Johansson siguió guiándolo hacia delante, pero Mathias se volvió y miró hacia el intenso resplandor de los focos sin parecer en absoluto molesto por ellos. Ni siquiera parpadeó cuando le enfocaron el rostro. «Las luces del veredicto», solía llamarlas uno de los antiguos profesores de Barrett.

—Lamento mucho que las familias Pelletier y Kelly tengan que pasar por todo esto —dijo Mathias—. Se merecen algo mejor.

El periodista televisivo gritó otra pregunta, pero Mathias se limitó a bajar la cabeza y echó a andar hacia el coche patrulla. Johansson le abrió la puerta, le apoyó una mano en la cabeza para ayudarlo a subir al asiento trasero y, por último, cerró la puerta. Parecía más pendiente de las cámaras que el propio Mathias o, por lo menos, más preocupado. Rodeó apresuradamente el coche patrulla, con la cabeza gacha, y Barrett, al observarlo, pensó: «No cree que hayamos detenido al tipo adecuado».
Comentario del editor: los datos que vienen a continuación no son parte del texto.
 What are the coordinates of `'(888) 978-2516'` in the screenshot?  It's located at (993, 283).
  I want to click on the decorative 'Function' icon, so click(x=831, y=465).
Mathias se negó a contestar a cualquier pregunta sobre la confesión de Kimberly Crepeaux y también a someterse al polígrafo. Con una voz serena y pausada, reiteró una y otra vez su derecho a un abogado.

—Tendrás un abogado —le prometió Barrett—. Pero hay algo por lo que siento curiosidad: ¿por qué no has dicho «soy inocente» o «yo no lo hice»? No te he oído decir ni una vez «yo no lo hice».

—Quisiera un abogado ahora —dijo Mathias.

—Y yo quisiera una respuesta. ¿Por qué no me miras a los ojos y dices «yo no lo hice»?

Mathias miró a Barrett a los ojos y respondió:

—Porque las pruebas lo dirán por mí. ¿La imbécil de Kimmy Crepeaux, Barrett? ¿De verdad te la has creído? —dijo sacudiendo la cabeza—. Buena suerte, tío.Yo no estoy preocupado, tú sí deberías estarlo.

Y así terminó el diálogo de Mathias con la policía. Se reunió con un abogado, pero no ofreció declaración alguna. De cara al público, el acusado mantuvo un silencio absoluto. Kimberly Crepeaux sí realizó una declaración: le dijo al mundo que se ratificaba en su confesión, expresó su deseo de declarar contra Mathias Burke y pidió perdón a las familias por su participación en los asesinatos.

Aunque eran muy pocos los que lo sabían, Barrett se encontraba en una situación que no le era desconocida: estaba en Port Hope, Maine, con una firme intuición de la verdad y ninguna prueba que la respaldara. La única diferencia era que, en esta ocasión, su familia no estaba implicada.